In the case of Gołek v. Poland,

The European Court of Human Rights (Fourth Section), sitting as a Chamber composed of:

Sir Nicolas Bratza, President
 Mr J. Casadevall
 Mr G. Bonello
 Mr R. Maruste
 Mr S. Pavlovschi
 Mr L. Garlicki, 
 Mr J. Borrego Borrego, judges
and Mr M. O’Boyle, Section Registrar,

Having deliberated in private on 28 March 2006,

Delivers the following judgment, which was adopted on the last-mentioned date:

PROCEDURE

1.  The case originated in an application (no. 31330/02) against the Republic of Poland lodged with the Court under Article 34 of the Convention for the Protection of Human Rights and Fundamental Freedoms (“the Convention”) by a Polish national, Mr Antoni Gołek (“the applicant”), on 3 August 2002.

2.  The applicant, who had been granted legal aid, was represented by Mr W. Hermeliński, a lawyer practising in Warsaw. The Polish Government (“the Government”) were represented by their Agent, Mr J. Wołąsiewicz, of the Ministry of Foreign Affairs.

3.  On 4 May 2004 the Court declared the application partly inadmissible and decided to communicate the complaint concerning the length of the applicant’s pre-trial detention to the Government. Under the provisions of Article 29 § 3 of the Convention, it decided to examine the merits of the application at the same time as its admissibility.

4.  On 1 November 2004 the Court changed the composition of its Sections (Rule 25 § 1). This case was assigned to the newly composed Fourth Section (Rule 52 § 1).

THE FACTS

I.  THE CIRCUMSTANCES OF THE CASE

5.  The applicant was born in 1972 and lives in Bielsko-Biała, Poland.

6.  On 15 March 2000 the applicant was arrested by the police on suspicion of having committed homicide. On 16 March 2000 the Żywiec District Court (Sąd Rejonowy) ordered that he be detained on remand in view of the reasonable suspicion that he had committed the offence in question, the serious nature of that offence, the severity of the anticipated penalty and the need to secure the proper conduct of the investigation, in particular the process of obtaining evidence.

7.  During the investigation the applicant’s detention was extended on several occasions. He filed numerous but unsuccessful applications for release and appealed, likewise unsuccessfully, against the decisions prolonging his detention. The applicant made repeated applications for release on personal grounds, submitting that he had to secure the care and well-being of his 3 year old son. He also contested the reasonableness of the charge against him, maintaining that it was solely based on evidence from his common-law wife who was his alleged accomplice.

8.  On 7 June 2000 the Bielsko-Biała Regional Court (Sąd Okręgowy) prolonged his detention until 15 September 2000. On 8 September 2000 it ordered that he be kept in custody until 15 December 2000. On 6 December 2000 it extended that period until 15 March 2001. The court reiterated the grounds originally given for the applicant’s detention. It also considered that the need to take further evidence from experts justified the continuation of that measure.
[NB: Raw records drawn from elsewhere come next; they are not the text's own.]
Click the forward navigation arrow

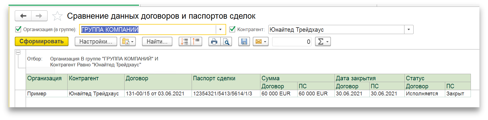coord(39,16)
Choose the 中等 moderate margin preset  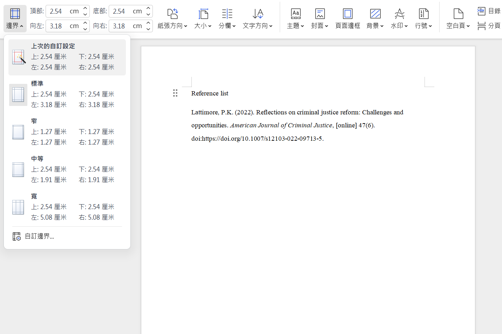tap(67, 170)
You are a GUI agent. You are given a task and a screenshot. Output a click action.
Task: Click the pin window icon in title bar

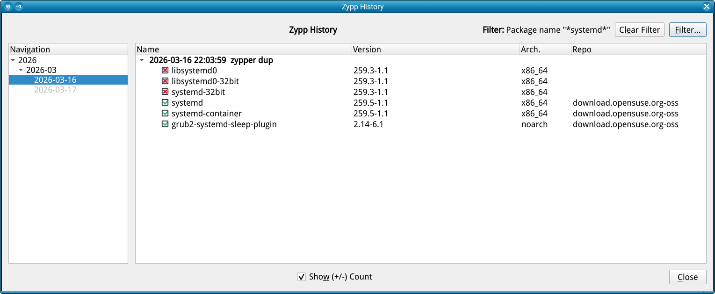point(19,7)
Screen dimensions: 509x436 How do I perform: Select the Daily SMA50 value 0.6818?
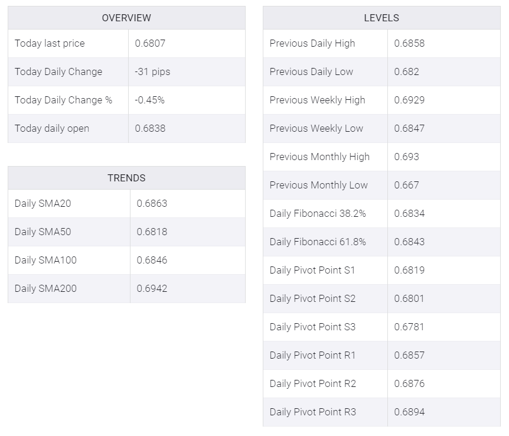point(152,232)
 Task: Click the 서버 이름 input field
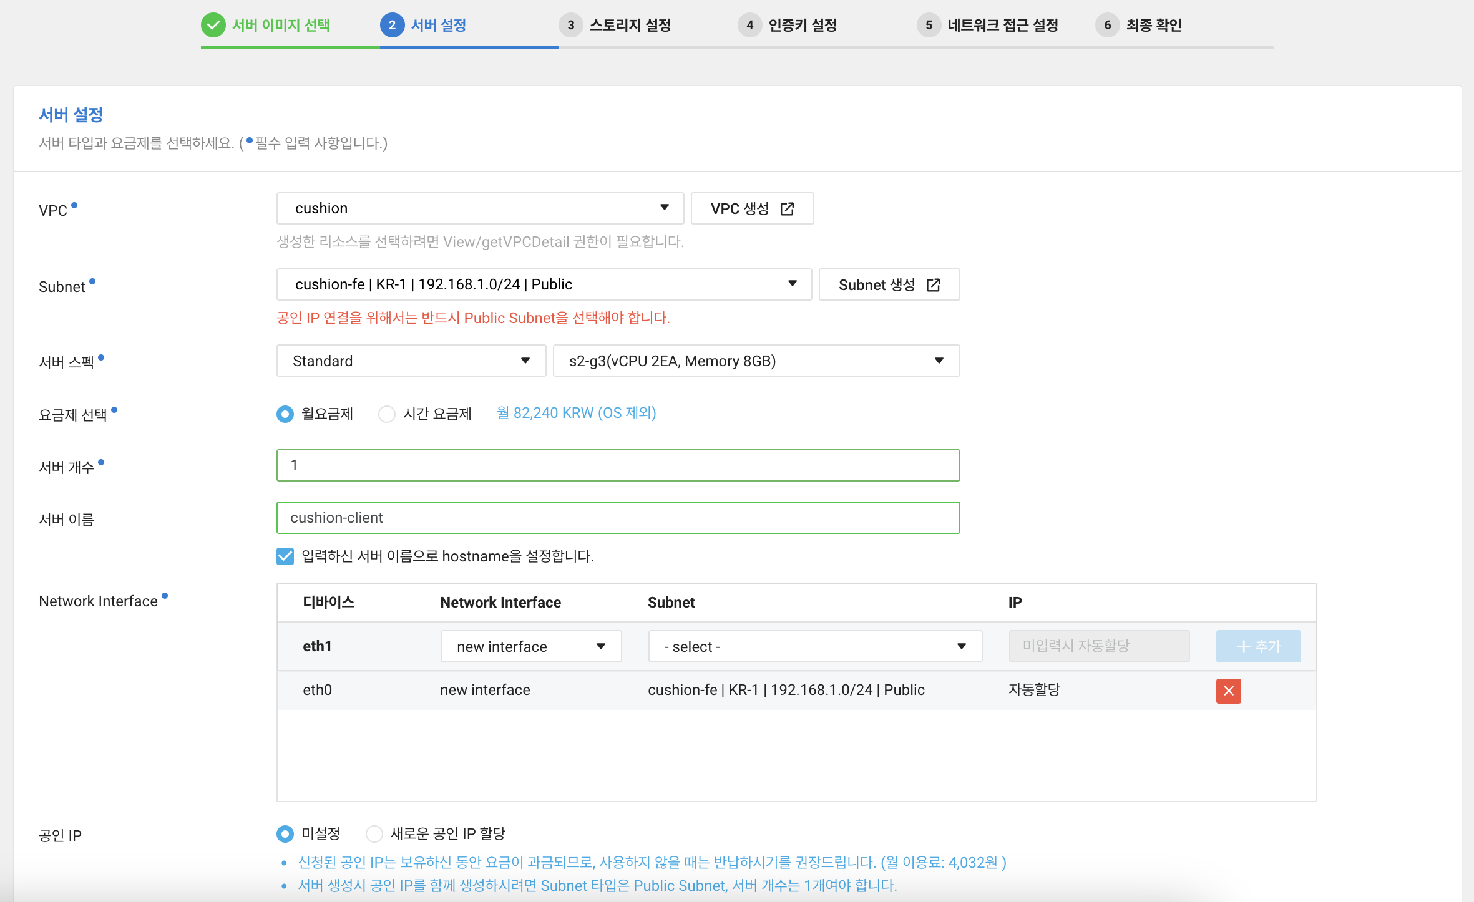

9.  On 1 March 2001 the applicant, together with his common-law wife, was indicted on charges of homicide, attempted homicide, assault occasioning actual bodily harm, uttering threats, theft, burglary, fraud and illegally possessing explosives and dangerous substances before the Bielsko-Biała Regional Court. In all, 24 charges were brought against the applicant. The prosecution asked the court to hear evidence from 95 witnesses.

10.  The Regional Court continually prolonged the applicant’s detention pending trial. On 7 March 2001 it extended his detention until 30 June 2001.

11.  On 7 June 2001 the trial court dismissed the applicant’s request of 5 June 2001 to sever his case and assign it to a separate set of proceedings. It adjourned the hearing due to the absence of the co-defendant’s counsel.

12.  Subsequently, the applicant’s detention was prolonged on 25 June and 26 November 2001. The court held that the grounds originally given for his detention were still valid. It stressed the strong likelihood that the applicant had committed the offences in question.

13.  In the meantime, on 6 July 2001, the applicant had unsuccessfully challenged the composition of the court.

14.  On 18 July 2001 he requested the trial court to appoint him a new legal aid counsel.

15.  On 1 and 23 August 2001 respectively he requested the trial court to assign his case to a separate set of proceedings. Subsequently, at the hearing held on 6 September 2001 the applicant withdrew his motion.

16.  The hearings scheduled for 19 September and 8 October 2001 had to be adjourned due to the co-defendant’s absence. Two other hearings were adjourned due to the absence of the judge rapporteur.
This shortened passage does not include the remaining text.